I have been a GP myself and have had to go through the business of partnership agreements. I know only too well from colleagues of mine how disastrous the break-ups in partnership agreements can be and the degree of animosity that can occur. When we talk about GPs being on commissioning groups, there is a real problem in terms of how much they are going to get paid for undertaking commissioning decisions. If they are commissioned from an organisation with which they have a link—because they are a GP with a special interest and they work in another organisation—what are they being paid for? The content of their general and medical services contract is not closely defined. If they have a special interest, which their practice then refers to one of the partners in the group who is providing a service as part of another provider group, there is a risk that people in that practice will be getting double-paid under the organisation of that arrangement.

To try to explore this, I telephoned Assura, a group which is providing dermatological services in an area. I tried to explore the situation with regard to their internal governance arrangements and commissioning arrangements if they have a GP working there and how those arrangements are monitored. I was reassured by what I was told by the person on the phone, who was most helpful. However, it did not take away my anxiety. This provider was being careful and making sure that clinical governance structures were in place, but I have not been able to understand where the controls are on a clinical commissioning group. Will they be only on people who are GP principals on it, or will they apply to all the doctors who are working in general practice? Where will the GPs sit if there are a small number of principals, a large number of salaried GPs in an area who are doing all the clinical work and who know what needs to be done, and a senior partner who is taking the profits out of the business which is the business of the general practice?

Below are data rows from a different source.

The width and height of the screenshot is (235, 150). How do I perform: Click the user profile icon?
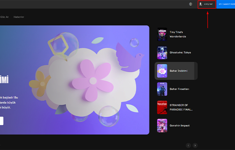[201, 4]

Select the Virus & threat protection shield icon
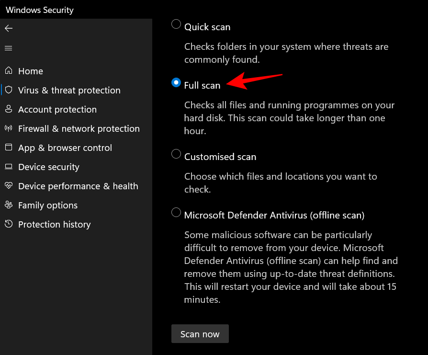[9, 90]
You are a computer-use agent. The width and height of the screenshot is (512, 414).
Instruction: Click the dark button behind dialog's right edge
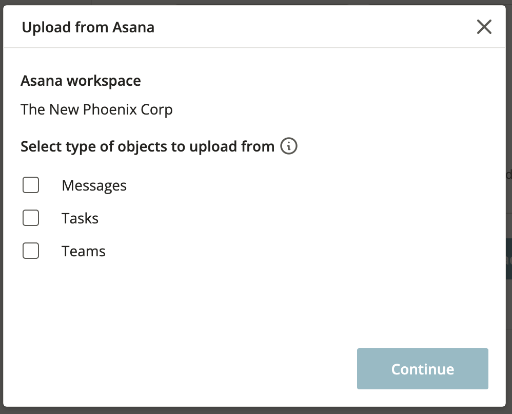tap(509, 259)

Where coterminosity links to this is that, if you have coterminosity between the commissioning group and other services—local authority services, education services and so on—you at least have another organisation, or two others, which will be seeing what is happening. If you take a complex family—perhaps a single parent with one child with developmental delays, another with complex conditions such as epilepsy, diabetes or whatever, and another child who might be being neglected—then, by having triangulation between local authority services, education services and those services being commissioned, the gaps in the commissioning process may emerge. However, if you do not have coterminosity, I can see each group saying, “It falls outside our area”, and the children or the patients will fall through the gaps. With regard to the commissioning group, poor decisions in commissioning or decisions which involve a conflict of interest may not be revealed for a very long time.

Therefore, I urge the Government to look closely at these amendments, particularly the one tabled by my noble friend Lord Kakkar on the Nolan principles, because, unless we tighten up on the processes that will monitor and provide governance over the way that members of the clinical commissioning group behave, we run a risk. I wish that I could share the optimism of the noble Baroness, Lady Barker, that the conflict of interest will lie only among those supporting commissioning decisions, but I do not.